A drug dealer in Canada has been arrested after police allegedly found 60 grams of cocaine at his home, which he had been separating into small bags and stapling to his business cards as a ‘free sample’ to lure in buyers.
Seyyed Amir Razavi, 30, was caught with more than 50 dime bags of portioned cocaine and a mostly empty box of business cards, which were designed under the alias ‘Alex Lee.
The police had been searching for Razavi since Christmas Eve, after being tipped off about a man offering cocaine samples to gamblers outside a casino in downtown Calgary, police said in a press release.
The release read, “On Sunday, December 24, 2023, officers patrolling a downtown casino became aware of a business card that had been handed out to patrons at the casino. The card included the name “Alex lee” and had a small baggie with a sample of suspected cocaine attached.”
The release continued, “Investigators tracked down the suspect going by the alias of “Alex Lee” and throughout January gathered evidence consistent with drug trafficking involving the suspect and a vehicle he was believed to be utilizing.
“On Saturday, February 3, 2024, officers conducted a traffic stop on a 2020, white, Toyota Tundra. The driver was arrested, and a search warrant was executed on the vehicle as well as at a residence in the 0-100 block of Beaconsfield Place N.W., where the following items were seized: 59.6 grams of cocaine, individually portioned in more than 50 baggies, digital scale with drug residue, 1,280 dollars cash and business cards with “Alex Lee.”
The 30-year-old from Canada has been charged with two counts of trafficking a controlled substance (cocaine), one count of possession for the purpose of trafficking and three counts of possession of proceeds of crime under 5,000 dollars. Razavi was released from custody and will nex appear in court on Monday, February 26.
Cocaine and Other Drug Use on Rise in Canada, Reports Says
In most municipalities studied in Canada, cocaine levels rose from January to May 2022 compared with the same period in 2020, and early data for 2023 suggested that overall rise is continuing, according to a Statistics Canada report released in November last year.

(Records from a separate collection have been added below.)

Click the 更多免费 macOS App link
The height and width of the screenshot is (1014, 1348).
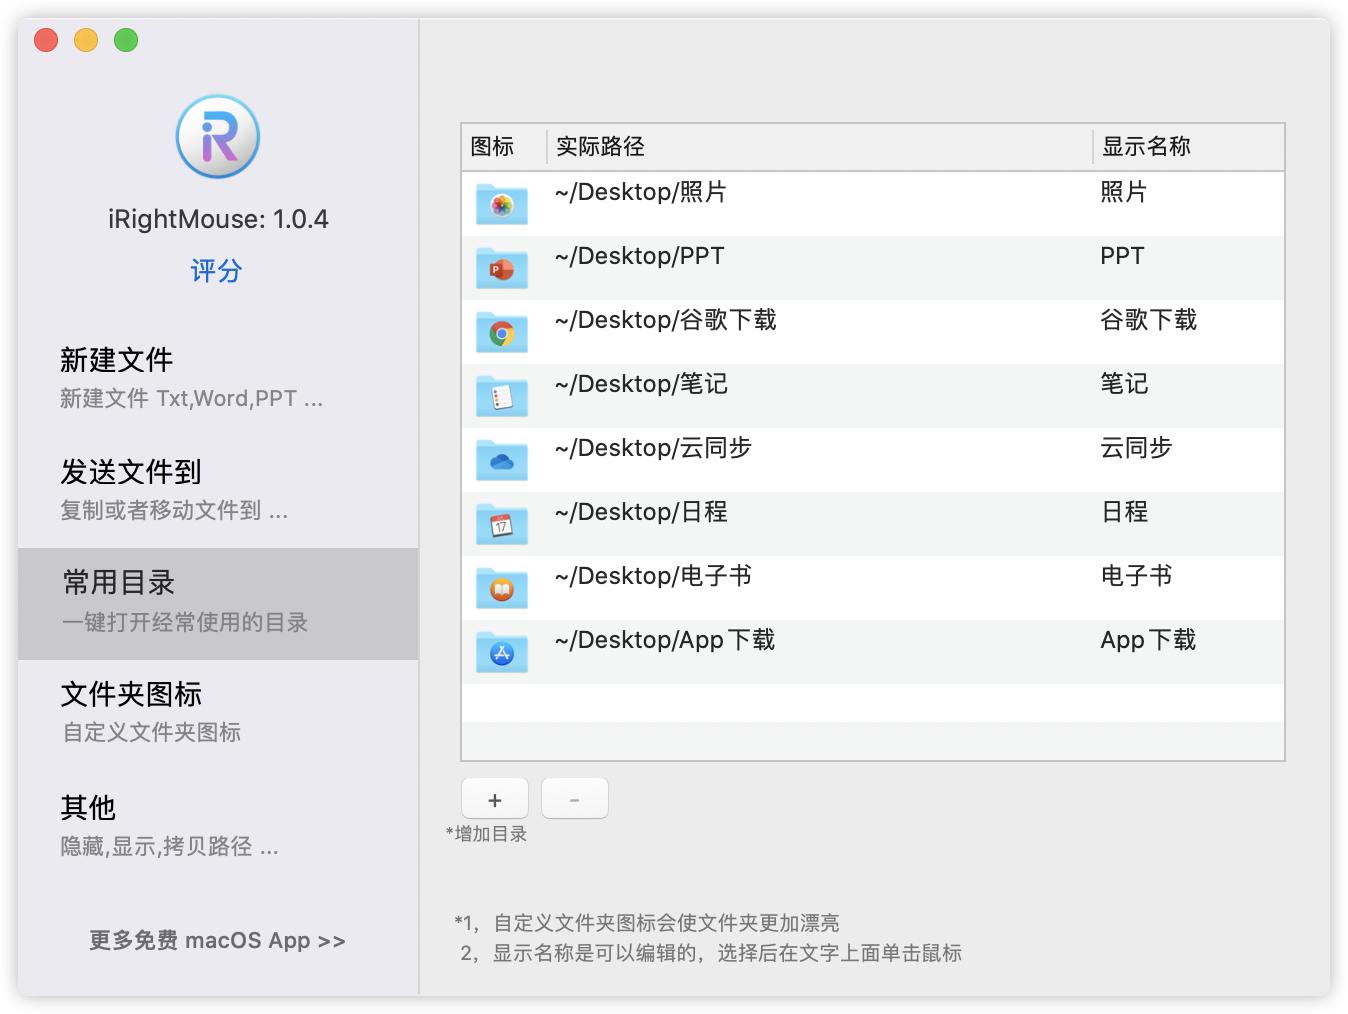(216, 940)
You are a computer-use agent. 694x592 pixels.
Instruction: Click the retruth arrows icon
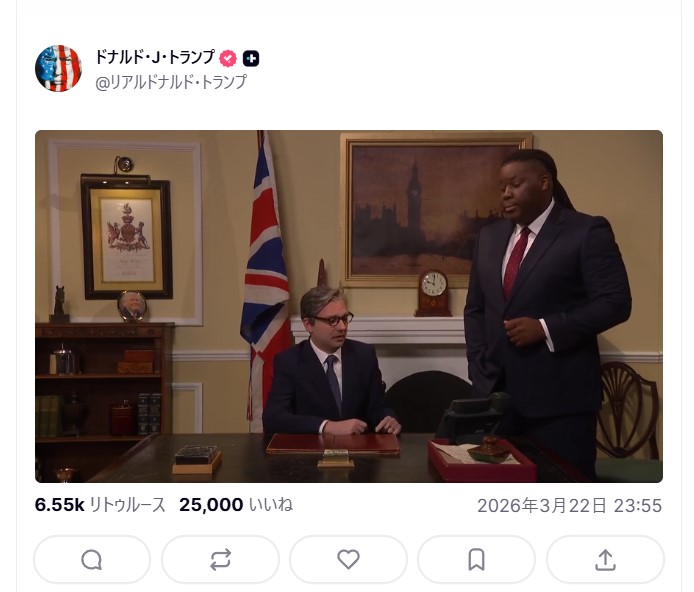[x=220, y=560]
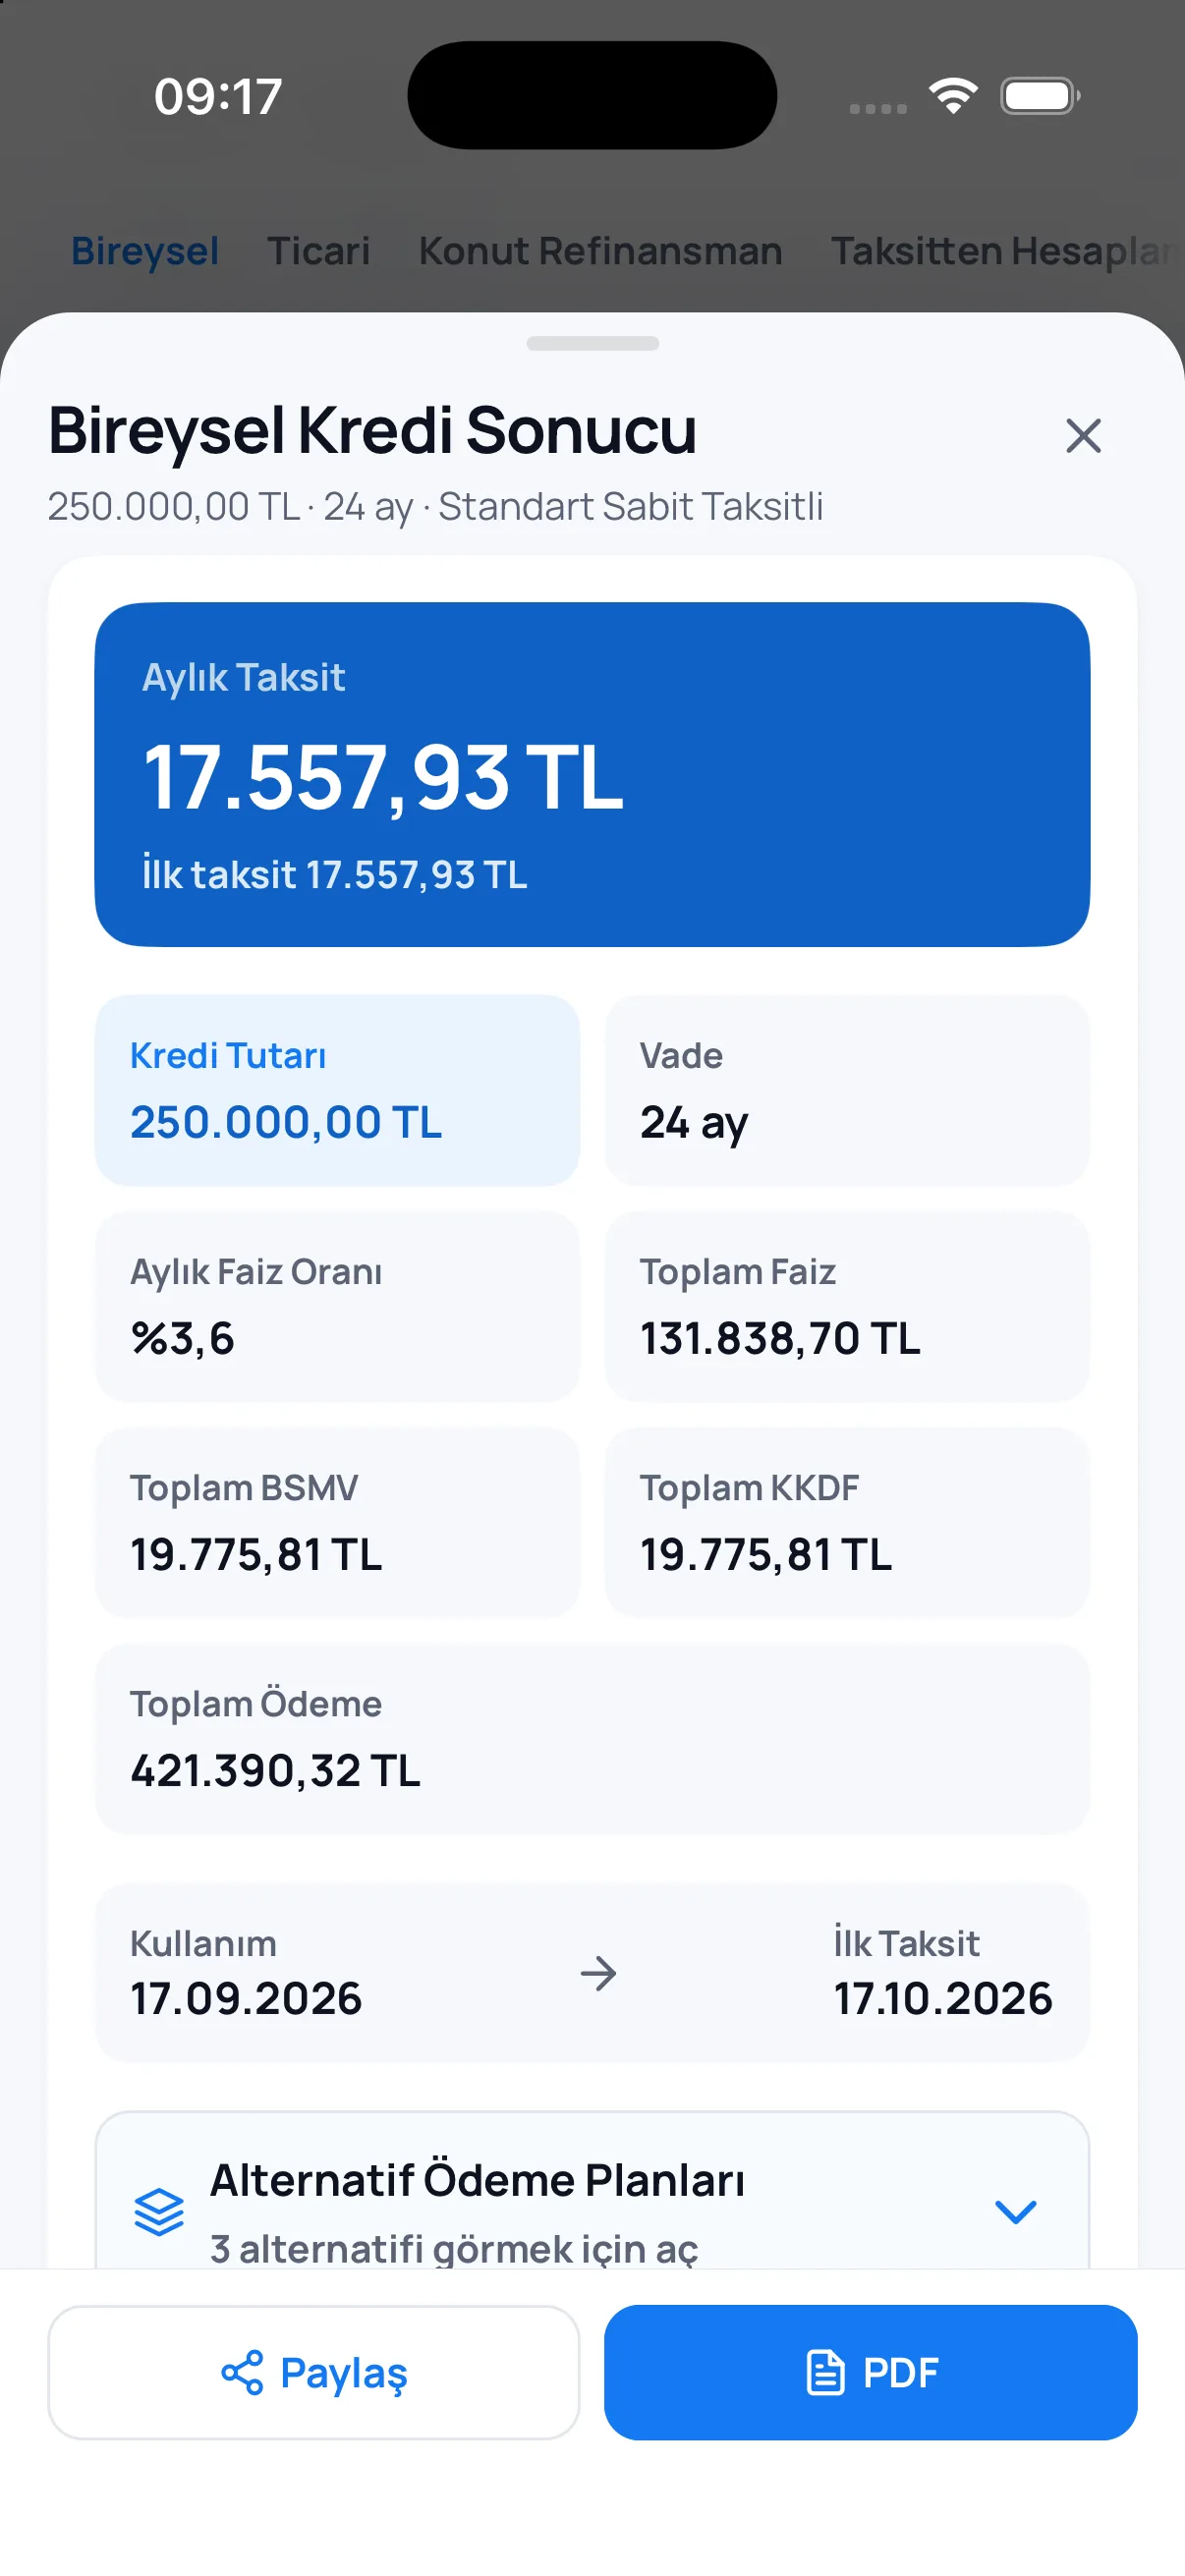
Task: Export results with the PDF button
Action: (x=870, y=2372)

Further, as drug overdoses saw an overall increase by more than 30 percent from 2020 to 2021, around half of the apparent accidental opioid deaths “also involved a stimulant,” said Statistics Canada, citing a different report about cocaine and other drugs by the Public Health Agency of Canada.
Opioids are a class of drug which include heroin, fentanyl and a variety of legal pain relievers. Stimulants include cocaine, methamphetamine or ‘crystal meth’, MDMA/ecstasy and amphetamines. The latter can include both illicit drugs and prescription medications used to treat conditions like attention deficit/hyperactivity disorder (ADHD).